Requirement => Look through the data below and say how many of its lines contain "computer", adding nothing else.

The records =>
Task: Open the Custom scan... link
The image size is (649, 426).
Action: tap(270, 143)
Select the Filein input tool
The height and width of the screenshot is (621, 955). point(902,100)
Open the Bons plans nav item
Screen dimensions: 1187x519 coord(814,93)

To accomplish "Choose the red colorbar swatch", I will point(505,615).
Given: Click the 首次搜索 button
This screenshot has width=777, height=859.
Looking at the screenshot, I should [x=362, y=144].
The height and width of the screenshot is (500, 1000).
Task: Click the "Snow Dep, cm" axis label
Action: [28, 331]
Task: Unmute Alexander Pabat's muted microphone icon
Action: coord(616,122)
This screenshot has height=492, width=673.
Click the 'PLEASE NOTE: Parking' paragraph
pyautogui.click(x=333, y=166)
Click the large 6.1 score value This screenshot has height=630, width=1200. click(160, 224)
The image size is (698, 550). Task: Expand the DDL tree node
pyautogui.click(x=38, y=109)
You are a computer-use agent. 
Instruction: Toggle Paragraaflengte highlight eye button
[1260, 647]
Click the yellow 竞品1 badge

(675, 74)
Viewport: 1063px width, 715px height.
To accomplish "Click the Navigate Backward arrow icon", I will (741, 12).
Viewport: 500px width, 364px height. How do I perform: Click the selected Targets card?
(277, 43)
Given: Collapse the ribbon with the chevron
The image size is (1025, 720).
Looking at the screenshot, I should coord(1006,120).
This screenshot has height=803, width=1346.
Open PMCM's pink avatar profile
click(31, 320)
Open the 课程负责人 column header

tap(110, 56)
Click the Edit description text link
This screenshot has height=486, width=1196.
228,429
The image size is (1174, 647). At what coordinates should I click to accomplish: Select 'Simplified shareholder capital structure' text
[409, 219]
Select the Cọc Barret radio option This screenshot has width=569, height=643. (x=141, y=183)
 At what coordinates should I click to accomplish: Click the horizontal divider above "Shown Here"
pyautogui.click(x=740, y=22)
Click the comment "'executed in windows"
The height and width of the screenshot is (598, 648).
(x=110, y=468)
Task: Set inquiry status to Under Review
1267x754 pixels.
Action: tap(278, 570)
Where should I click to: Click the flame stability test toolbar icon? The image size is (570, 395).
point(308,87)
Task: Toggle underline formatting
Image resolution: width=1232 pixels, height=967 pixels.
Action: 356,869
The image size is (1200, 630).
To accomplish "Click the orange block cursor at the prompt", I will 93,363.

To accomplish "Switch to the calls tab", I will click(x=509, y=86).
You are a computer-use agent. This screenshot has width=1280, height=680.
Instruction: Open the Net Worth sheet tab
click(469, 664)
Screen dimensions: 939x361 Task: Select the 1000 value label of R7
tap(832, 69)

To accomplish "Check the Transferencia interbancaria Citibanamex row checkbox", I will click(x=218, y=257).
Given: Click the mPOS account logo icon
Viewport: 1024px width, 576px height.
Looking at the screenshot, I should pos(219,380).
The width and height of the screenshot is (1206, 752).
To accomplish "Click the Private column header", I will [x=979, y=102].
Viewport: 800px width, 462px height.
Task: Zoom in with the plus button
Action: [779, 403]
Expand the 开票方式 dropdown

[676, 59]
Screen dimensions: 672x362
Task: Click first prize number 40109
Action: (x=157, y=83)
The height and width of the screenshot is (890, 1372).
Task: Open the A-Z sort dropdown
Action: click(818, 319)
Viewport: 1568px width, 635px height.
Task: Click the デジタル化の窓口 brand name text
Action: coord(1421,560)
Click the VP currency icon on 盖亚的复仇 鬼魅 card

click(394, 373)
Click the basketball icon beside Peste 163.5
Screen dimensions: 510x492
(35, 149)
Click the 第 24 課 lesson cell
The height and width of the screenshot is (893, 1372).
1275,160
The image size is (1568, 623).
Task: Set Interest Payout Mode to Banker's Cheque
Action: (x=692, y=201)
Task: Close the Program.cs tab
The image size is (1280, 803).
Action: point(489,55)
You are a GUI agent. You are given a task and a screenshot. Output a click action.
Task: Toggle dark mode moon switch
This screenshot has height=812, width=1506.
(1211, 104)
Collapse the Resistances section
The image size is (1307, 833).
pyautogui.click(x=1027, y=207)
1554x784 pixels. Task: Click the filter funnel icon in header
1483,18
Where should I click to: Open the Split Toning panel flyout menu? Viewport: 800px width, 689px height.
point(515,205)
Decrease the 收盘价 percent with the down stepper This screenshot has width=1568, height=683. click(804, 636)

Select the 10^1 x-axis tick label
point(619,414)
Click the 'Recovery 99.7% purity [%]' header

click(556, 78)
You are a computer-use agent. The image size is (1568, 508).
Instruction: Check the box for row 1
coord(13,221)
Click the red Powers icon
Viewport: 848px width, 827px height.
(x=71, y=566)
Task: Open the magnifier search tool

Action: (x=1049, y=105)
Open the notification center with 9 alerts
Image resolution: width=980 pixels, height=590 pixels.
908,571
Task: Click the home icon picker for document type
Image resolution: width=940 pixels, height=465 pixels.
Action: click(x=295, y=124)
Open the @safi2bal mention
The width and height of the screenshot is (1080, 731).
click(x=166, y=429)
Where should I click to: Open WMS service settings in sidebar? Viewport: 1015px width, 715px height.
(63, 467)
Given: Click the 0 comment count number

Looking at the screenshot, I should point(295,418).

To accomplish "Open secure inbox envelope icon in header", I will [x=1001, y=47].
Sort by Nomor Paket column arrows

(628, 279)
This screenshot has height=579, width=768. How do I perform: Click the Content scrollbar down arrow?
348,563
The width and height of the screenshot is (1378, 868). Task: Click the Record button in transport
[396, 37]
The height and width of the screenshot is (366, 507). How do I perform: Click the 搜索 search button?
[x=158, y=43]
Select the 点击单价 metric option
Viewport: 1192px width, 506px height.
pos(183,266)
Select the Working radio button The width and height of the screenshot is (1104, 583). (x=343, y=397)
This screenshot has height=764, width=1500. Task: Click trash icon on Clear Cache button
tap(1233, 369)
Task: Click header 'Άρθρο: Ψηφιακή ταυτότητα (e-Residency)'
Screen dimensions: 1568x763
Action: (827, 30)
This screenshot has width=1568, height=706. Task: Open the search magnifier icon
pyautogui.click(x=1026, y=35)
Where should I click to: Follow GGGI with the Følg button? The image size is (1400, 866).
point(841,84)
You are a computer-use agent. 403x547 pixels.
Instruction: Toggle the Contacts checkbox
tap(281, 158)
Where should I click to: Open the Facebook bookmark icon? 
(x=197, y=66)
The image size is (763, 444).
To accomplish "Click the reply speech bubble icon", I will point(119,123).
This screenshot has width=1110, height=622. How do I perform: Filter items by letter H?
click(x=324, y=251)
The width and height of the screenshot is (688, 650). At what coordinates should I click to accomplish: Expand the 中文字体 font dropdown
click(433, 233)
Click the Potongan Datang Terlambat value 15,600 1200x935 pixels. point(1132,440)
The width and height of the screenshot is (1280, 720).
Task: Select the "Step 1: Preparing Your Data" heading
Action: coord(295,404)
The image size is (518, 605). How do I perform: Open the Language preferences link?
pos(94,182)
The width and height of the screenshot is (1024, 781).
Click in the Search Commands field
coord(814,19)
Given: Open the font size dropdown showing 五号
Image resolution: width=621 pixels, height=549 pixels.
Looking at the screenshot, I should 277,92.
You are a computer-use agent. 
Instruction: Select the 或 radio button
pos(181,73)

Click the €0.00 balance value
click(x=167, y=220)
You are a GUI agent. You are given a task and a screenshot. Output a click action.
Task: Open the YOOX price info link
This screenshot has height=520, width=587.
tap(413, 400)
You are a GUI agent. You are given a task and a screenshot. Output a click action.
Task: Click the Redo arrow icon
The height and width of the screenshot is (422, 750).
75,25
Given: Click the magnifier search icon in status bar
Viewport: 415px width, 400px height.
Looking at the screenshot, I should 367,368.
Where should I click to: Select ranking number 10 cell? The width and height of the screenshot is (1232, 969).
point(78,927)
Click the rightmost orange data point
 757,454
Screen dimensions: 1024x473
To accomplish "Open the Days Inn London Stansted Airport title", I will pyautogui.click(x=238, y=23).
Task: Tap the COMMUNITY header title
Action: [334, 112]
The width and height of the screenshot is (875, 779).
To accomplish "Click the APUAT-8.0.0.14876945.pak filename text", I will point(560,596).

Answer => 5